Step 2: Teach Through Story

From the start, the campaign was rooted in lived experience. As part of a $5.5 million advertising campaign, PLUS produced and aired testimonial ads featuring students like Ashley and Hera, and parents, like Gaby, Diana and Megan, who were each selected to reflect the diverse realities of families impacted by school choice. These emotionally resonant spots ran on linear television on networks like FOX, CNN, ESPN, MSNBC, HGTV and the Food Network and digital platforms, racking millions views and a 92% completion rate. Their stories did more than connect; they helped elevate the stakes for lawmakers and the public alike.

Watch the full reel of our ads from the Invest in Education Coalition Campaign:

https://www.youtube.com/watch?v=x7Hy2mjvJDw

Step 3: Bring It to the People

The “Empowering Parents” event series brought those school choice success stories to life across consequential media markets, including Washington, D.C., Detroit, Las Vegas, Kansas City, Miami, Tampa, Minneapolis and Baton Rouge. These events paired local advocates and lawmakers with families on the front lines of school choice and generated more than $4.3 million in earned media value.

Step 4: Rally the Base

As momentum grew in Congress, PLUS launched field teams in Missouri, Louisiana and South Carolina to increase pressure on key lawmakers. Through localized outreach, including op-eds, letters to the editor and one-on-one advocacy, the field campaign secured eight earned media placements and 41 direct lawmaker contacts in under two months.

Step 5: Flood the Zone

Ahead of cornerstone legislative moments, including the bill’s markup in the House Ways and Means Committee, PLUS launched a full-scale digital surge to turn up the pressure:

  • Precision media buys: Linear and digital ads blanketed six key states, targeting persuadable audiences where they mattered most
  • Direct mobilization: Peer-to-peer texting and patch-through calls connected thousands of advocates with their lawmakers, generating over 51,000 letters and 540,000 calls to Congress
  • Supporter reactivation: Smart email sequences kept supporters warm, engaged and ready to take action again

This wasn’t just noise. It was coordinated firepower. The campaign added volume, urgency and an undeniable presence at the exact moment it was needed most.        
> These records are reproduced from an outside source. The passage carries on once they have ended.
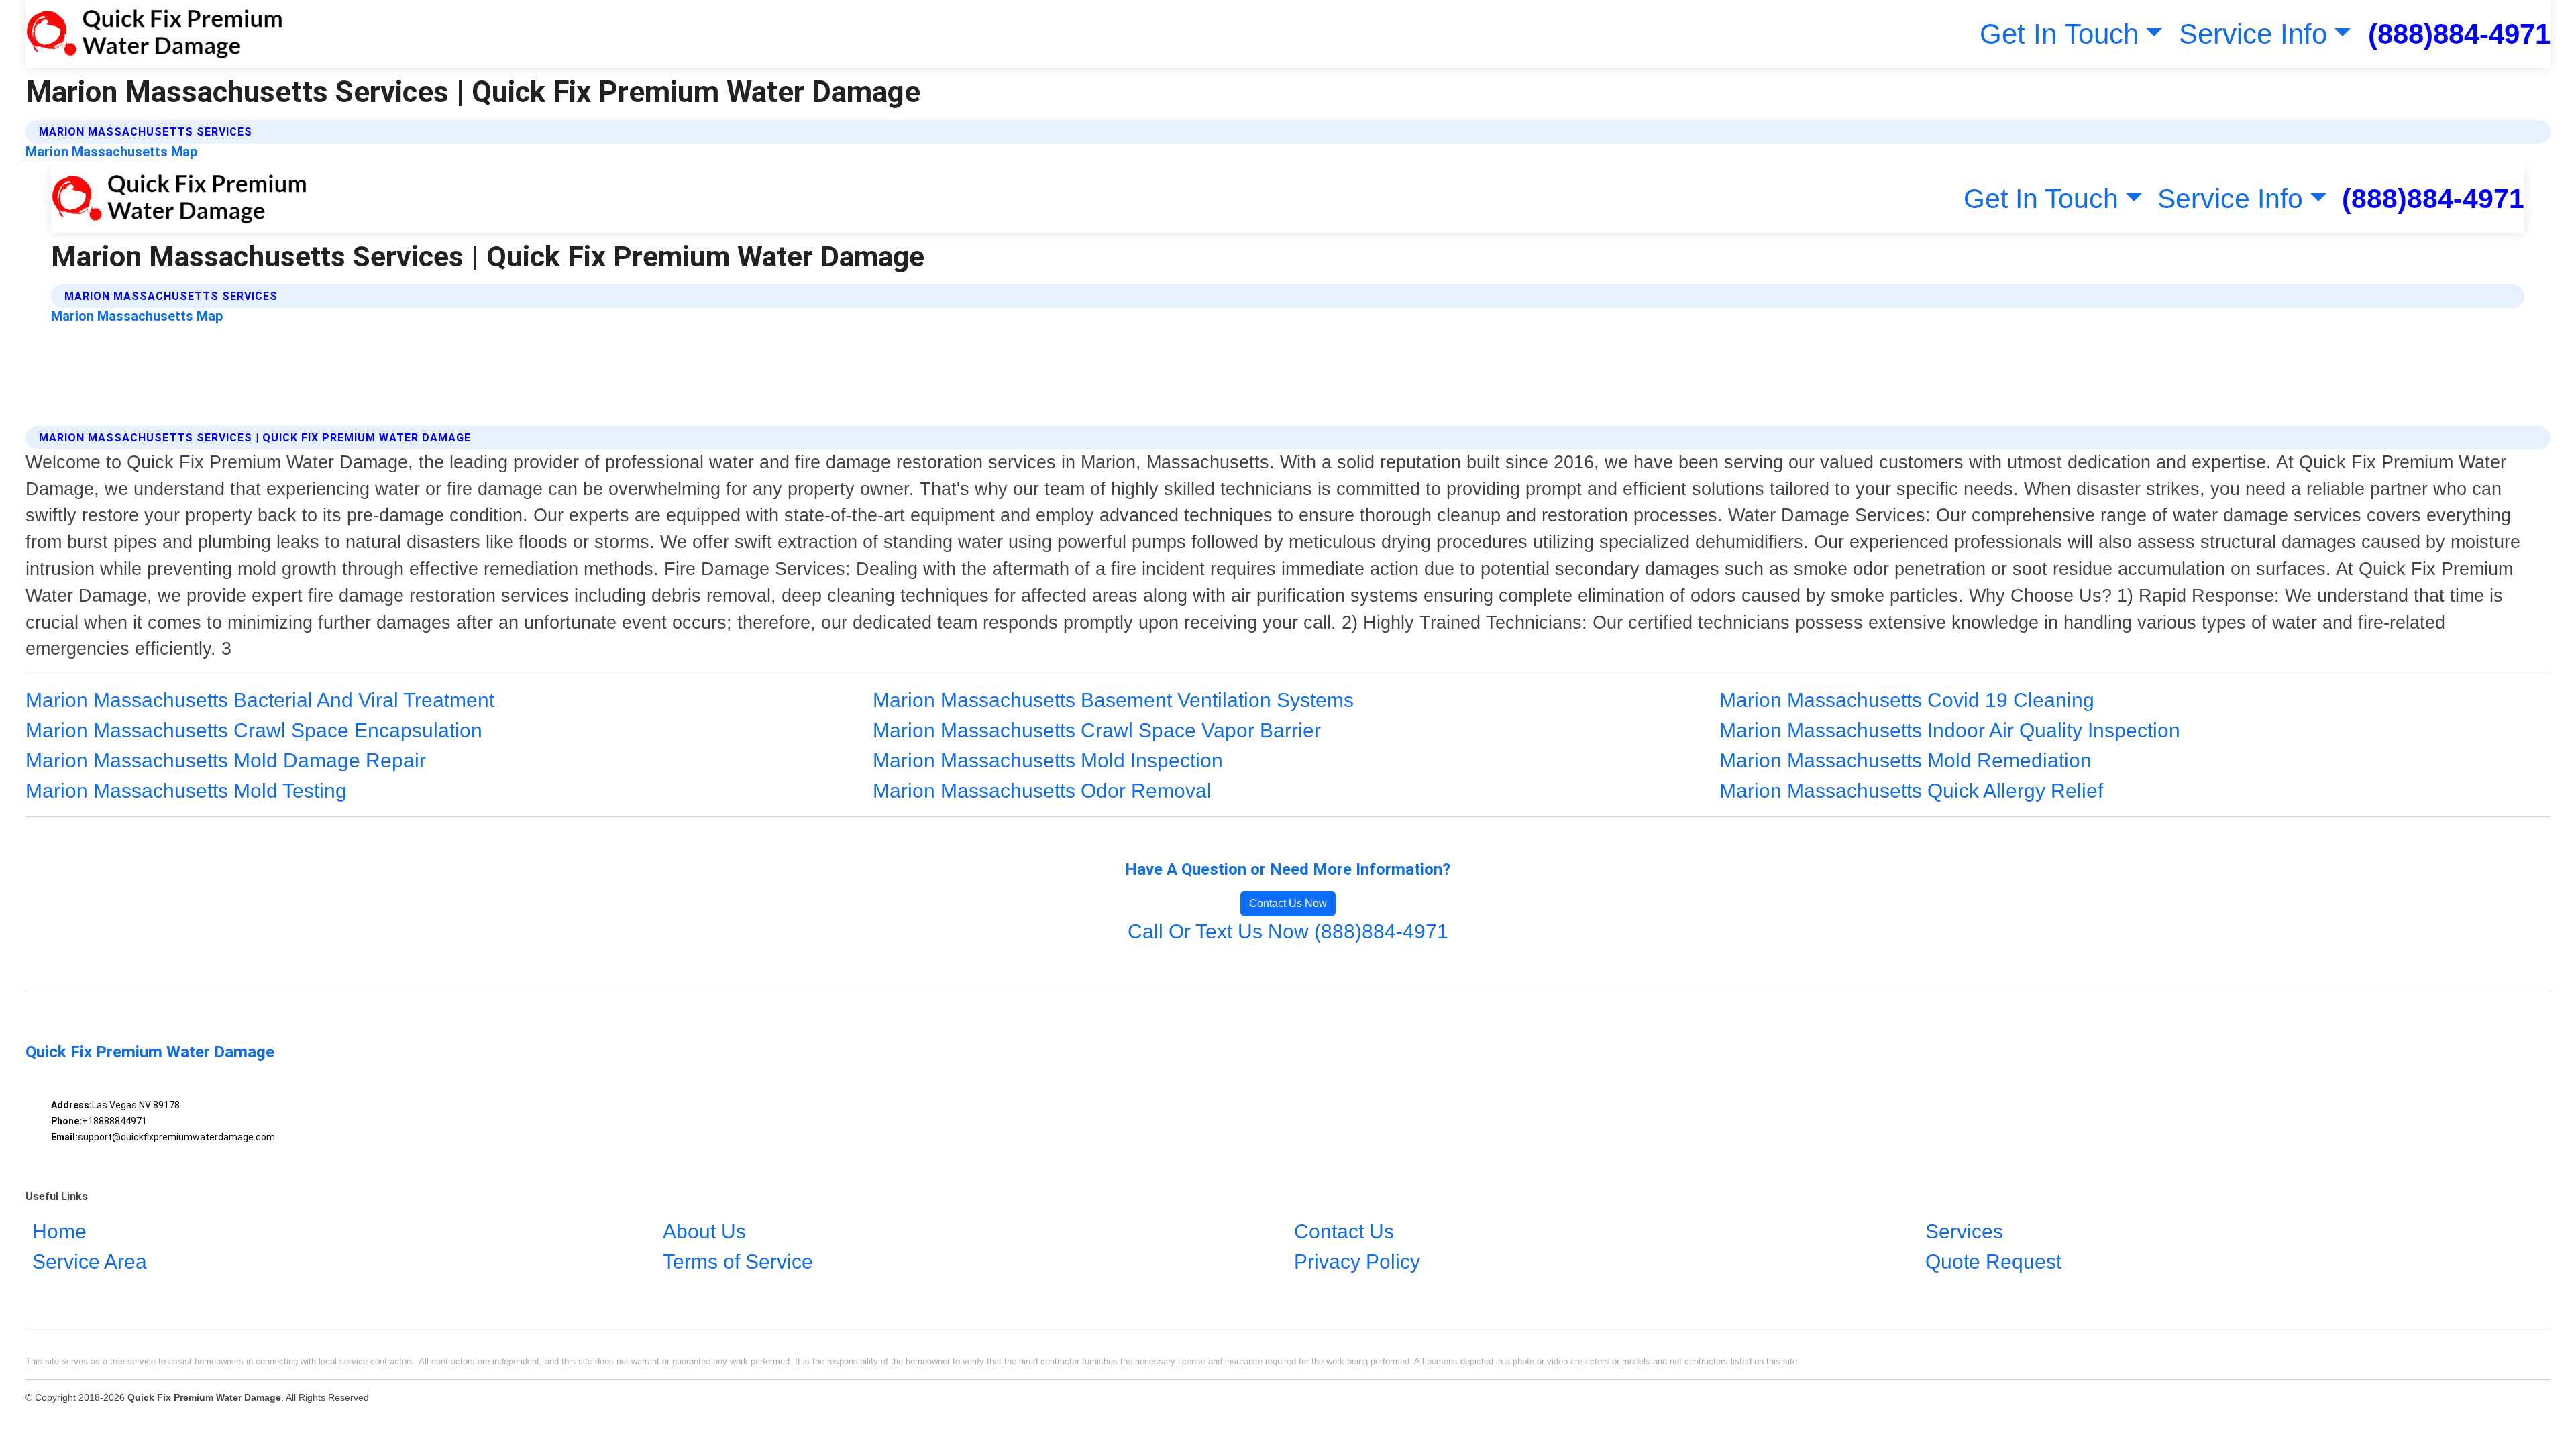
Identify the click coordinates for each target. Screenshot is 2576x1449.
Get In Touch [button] (2059, 34)
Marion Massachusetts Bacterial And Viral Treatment (259, 700)
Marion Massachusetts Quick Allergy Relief (1911, 791)
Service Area (89, 1261)
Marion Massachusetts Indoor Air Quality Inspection (1949, 730)
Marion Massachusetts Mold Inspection (1048, 760)
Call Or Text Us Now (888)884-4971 (1288, 931)
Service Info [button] (2253, 34)
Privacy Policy (1357, 1261)
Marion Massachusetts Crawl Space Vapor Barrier (1097, 730)
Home (59, 1231)
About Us (704, 1231)
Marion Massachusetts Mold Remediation (1905, 760)
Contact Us (1344, 1231)
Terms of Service (738, 1261)
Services (1964, 1231)
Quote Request (1993, 1261)
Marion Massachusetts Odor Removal (1042, 791)
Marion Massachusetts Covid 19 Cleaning (1906, 700)
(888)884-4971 (2459, 34)
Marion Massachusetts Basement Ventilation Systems (1113, 700)
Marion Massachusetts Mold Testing (186, 791)
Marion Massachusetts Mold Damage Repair (225, 760)
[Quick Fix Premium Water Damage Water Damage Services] (153, 33)
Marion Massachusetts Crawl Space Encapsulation (253, 730)
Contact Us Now (1288, 903)
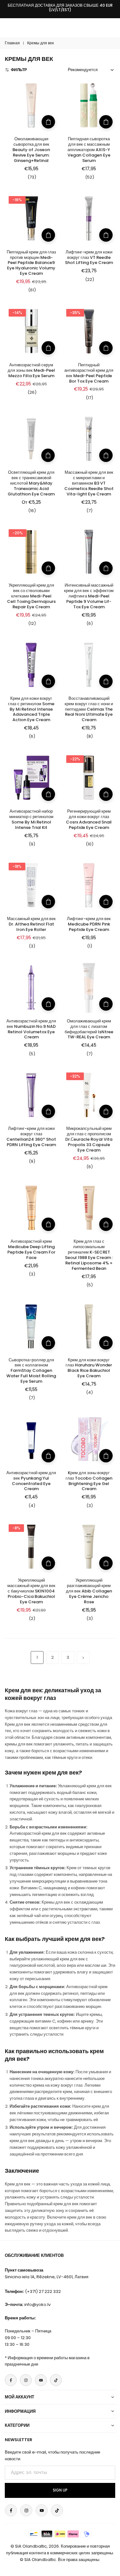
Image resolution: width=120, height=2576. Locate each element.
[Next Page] (83, 1657)
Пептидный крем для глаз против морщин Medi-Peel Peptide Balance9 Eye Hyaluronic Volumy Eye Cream (31, 263)
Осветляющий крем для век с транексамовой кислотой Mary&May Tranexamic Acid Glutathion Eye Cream (31, 483)
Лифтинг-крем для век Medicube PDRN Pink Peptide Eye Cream (89, 924)
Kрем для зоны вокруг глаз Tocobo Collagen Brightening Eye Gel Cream (89, 1481)
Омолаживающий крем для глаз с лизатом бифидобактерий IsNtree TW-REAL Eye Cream (89, 1029)
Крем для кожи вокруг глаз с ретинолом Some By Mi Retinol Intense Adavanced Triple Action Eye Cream (31, 709)
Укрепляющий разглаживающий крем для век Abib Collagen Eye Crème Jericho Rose (89, 1591)
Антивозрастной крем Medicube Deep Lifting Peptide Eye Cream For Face (31, 1249)
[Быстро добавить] (48, 455)
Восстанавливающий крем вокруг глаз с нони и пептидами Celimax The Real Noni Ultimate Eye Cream (89, 709)
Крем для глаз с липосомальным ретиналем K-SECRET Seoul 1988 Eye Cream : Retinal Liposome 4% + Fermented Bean (89, 1254)
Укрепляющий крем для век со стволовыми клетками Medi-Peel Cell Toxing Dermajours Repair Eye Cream (31, 596)
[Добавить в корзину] (48, 121)
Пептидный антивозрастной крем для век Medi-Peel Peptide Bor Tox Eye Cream (88, 373)
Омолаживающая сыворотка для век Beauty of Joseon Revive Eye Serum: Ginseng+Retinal (31, 150)
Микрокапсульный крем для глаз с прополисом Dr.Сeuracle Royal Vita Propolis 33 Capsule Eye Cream (88, 1139)
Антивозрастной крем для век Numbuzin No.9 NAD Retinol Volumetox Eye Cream (31, 1029)
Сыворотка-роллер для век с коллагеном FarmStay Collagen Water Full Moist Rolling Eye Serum (31, 1371)
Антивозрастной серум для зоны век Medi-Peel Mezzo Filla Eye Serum (31, 370)
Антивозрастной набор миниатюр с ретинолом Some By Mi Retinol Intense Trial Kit (31, 819)
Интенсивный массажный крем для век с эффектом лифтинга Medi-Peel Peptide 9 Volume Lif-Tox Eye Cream (89, 596)
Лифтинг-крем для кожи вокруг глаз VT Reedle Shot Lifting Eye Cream (89, 257)
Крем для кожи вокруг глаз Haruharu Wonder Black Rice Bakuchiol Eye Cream (89, 1368)
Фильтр (19, 69)
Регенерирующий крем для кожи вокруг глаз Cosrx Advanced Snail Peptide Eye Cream (89, 819)
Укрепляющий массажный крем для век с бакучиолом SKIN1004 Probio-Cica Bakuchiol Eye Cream (31, 1591)
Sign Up (60, 2490)
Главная (12, 43)
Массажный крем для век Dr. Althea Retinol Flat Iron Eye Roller (31, 924)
Step 6: Expand the Echo Chamber

To expand reach and deepen authenticity, PLUS partnered with 50+ creators, from mom-fluencers to conservative voices, who posted bespoke content across platforms. Their combined audience of 29 million helped drive over 50,000 users to the campaign site and generated more than 16 million impressions. These creators became trusted messengers, delivering our story in channels where traditional ads couldn’t go.

Step 7: Clarify the Close

In the final stretch, we launched a “Get the Facts” advertising series designed to debunk misinformation and strengthen support. Animated Facebook and Google Search ads delivered fast, factual clarity about what the ECCA would and wouldn’t do, reinforcing confidence and locking in key districts as the vote approached.


Results

This campaign helped deliver a historic victory: the first-ever federal school choice legislation was passed and signed into law. A version of the Educational Choice for Children Act was included in the One Big Beautiful Bill Act, which President Donald Trump signed on July 4, 2025, now honored by advocates as Parental Independence Day.

What had once been seen as politically impossible became reality. The Invest in Education Coalition, with PLUS as its campaign lead, transformed a decade-long policy goal into a national law backed by families, powered by engaging content and driven by strategy.

This wasn’t just a campaign. It was a movement and one of the most consequential education victories of this generation. PLUS didn’t just help make it happen. We helped make it matter for millions of students and their parents.